Thursday, February 26, 2004

Mel's Still Kicking Ass

Only a master marketer could orchestrate the firestorm of controversy and publicity that has propelled Mel Gibson's "The Passion of the Christ" to a $15-20 million opening yesterday. For those who are keeping track, that may end up being more than what "The Fellowship of the Ring" or "Independence Day" made during their opening Wednesdays, and they featured ass-kicking heroes, as opposed to graphic torture scenes and Aramaic with subtitles.

Just as with his previous directorial effort, "Braveheart," it looks like Mel will shrug off accusations of bigotry (in the case of "Braveheart," Gibson was accused of homophobia) and clean up at the box office, and, quite probably, at the awards shows afterwards.

Most remarkably, in a story that is both tragic and oddly touching, a 56-year-old Kansas City woman suffered a heart attack and died while watching the climactic crucifixion scene.

While I'm sure Mel would say that he feels bad for the woman and her family, as a filmmaker, he has to get a charge out of knowing that his work is that shocking and powerful.

Wednesday, February 25, 2004

The Neatest Thing They'd Ever Seen

A Cooper's hawk (a protected species) has taken up residence in the Home Depot in North Olmsted, Ohio.

"The hawk entered the store through an open door while chasing a pigeon last Saturday.
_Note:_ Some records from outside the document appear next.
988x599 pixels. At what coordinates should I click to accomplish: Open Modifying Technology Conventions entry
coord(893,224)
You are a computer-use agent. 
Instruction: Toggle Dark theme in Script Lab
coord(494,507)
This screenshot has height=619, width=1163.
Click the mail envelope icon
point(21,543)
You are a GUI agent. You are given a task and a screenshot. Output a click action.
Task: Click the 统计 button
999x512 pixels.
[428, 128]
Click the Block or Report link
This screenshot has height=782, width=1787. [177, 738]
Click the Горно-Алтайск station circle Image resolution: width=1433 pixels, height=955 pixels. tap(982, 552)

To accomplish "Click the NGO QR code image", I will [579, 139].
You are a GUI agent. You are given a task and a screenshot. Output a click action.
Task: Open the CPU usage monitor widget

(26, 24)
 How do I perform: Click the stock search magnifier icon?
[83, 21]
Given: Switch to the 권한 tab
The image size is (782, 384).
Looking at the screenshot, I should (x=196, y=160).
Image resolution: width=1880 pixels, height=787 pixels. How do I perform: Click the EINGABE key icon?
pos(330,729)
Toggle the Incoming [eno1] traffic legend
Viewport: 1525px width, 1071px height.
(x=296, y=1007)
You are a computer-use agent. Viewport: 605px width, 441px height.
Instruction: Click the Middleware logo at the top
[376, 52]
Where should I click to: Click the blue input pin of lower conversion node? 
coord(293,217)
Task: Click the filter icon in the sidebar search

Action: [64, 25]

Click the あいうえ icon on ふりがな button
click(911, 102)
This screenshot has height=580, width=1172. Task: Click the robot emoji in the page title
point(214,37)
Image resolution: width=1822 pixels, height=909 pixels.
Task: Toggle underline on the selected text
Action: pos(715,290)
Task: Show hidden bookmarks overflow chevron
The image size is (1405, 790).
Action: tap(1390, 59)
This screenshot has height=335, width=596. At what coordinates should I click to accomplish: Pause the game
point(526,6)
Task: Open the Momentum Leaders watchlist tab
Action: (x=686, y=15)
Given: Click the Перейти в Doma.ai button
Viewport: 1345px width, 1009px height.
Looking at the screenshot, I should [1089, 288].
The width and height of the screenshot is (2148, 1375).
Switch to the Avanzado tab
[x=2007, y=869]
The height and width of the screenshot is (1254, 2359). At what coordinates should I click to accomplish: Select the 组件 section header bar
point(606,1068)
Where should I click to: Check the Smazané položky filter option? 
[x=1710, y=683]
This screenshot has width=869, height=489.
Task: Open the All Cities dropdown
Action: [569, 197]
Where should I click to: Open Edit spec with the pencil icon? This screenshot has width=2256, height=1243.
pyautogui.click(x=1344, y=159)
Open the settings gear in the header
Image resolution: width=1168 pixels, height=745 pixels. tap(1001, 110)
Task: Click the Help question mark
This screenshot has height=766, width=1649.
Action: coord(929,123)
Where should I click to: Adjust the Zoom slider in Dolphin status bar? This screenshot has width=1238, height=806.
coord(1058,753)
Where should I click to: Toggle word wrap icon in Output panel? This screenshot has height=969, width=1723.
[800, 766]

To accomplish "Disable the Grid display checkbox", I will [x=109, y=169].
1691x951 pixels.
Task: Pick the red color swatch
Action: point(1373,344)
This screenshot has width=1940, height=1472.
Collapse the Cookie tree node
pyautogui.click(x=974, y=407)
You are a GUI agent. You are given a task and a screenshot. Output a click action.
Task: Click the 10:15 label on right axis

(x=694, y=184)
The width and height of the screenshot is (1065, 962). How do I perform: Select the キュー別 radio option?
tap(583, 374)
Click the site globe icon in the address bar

It caught its prey above the electrical aisle, worker Craig Warth said. Witnesses saw the hawk rip the pigeon apart and feed until nothing was left but feathers and claws.

'It wasn't a pretty sight,' said Terry McGuire, assistant manager. 'Some of the customers were upset. Some said it was the neatest thing they had ever seen.'"

Tuesday, February 24, 2004

Jewelry maker selling out nail pendant tied to 'Passion' film

The headline says it all.
America's Most Clueless

Patrick Conroy, the assistant principal of L. C. Mohr High School in Michigan, was certain that one of his students was a drug dealer. The only problem was, the police could never catch him.

So naturally, Principal Conroy decided to plant marijuana in the student's locker before the police conducted a random drug search. Unfortunately, K-9 Officer Herbie did not find the drugs, despite Principal Conroy's best efforts, which included repeatedly leading Herbie and his handler past the locker in question.

In frustration, Conroy complained to the police, "I know this isn't or wasn't ethical, but remember the last time you did a drug search? I put marijuana in [the student]'s locker, and the dog missed it."

Needless to say, Conroy has resigned his position and is now under police investigation. No word on whether officer Herbie has been sent back to drug-training school.

Monday, February 23, 2004

Do Sex Bots Dream Of Electric Sheep?

With little fanfare, it appears that at least one class of computers has been able to pass the Turing Test: sex chat bots.

It turns out that the intelligence behind most pornographic SMS chat is not a legion of bored at-home workers (presumably outsourced to India), but a chatbot named Natachata, written by former rocket scientist Simon Luttrell.

Interestingly enough, some patrons catch on. "There is about 5% who realise it is a computer and use it even more because of that," said Mr Luttrell.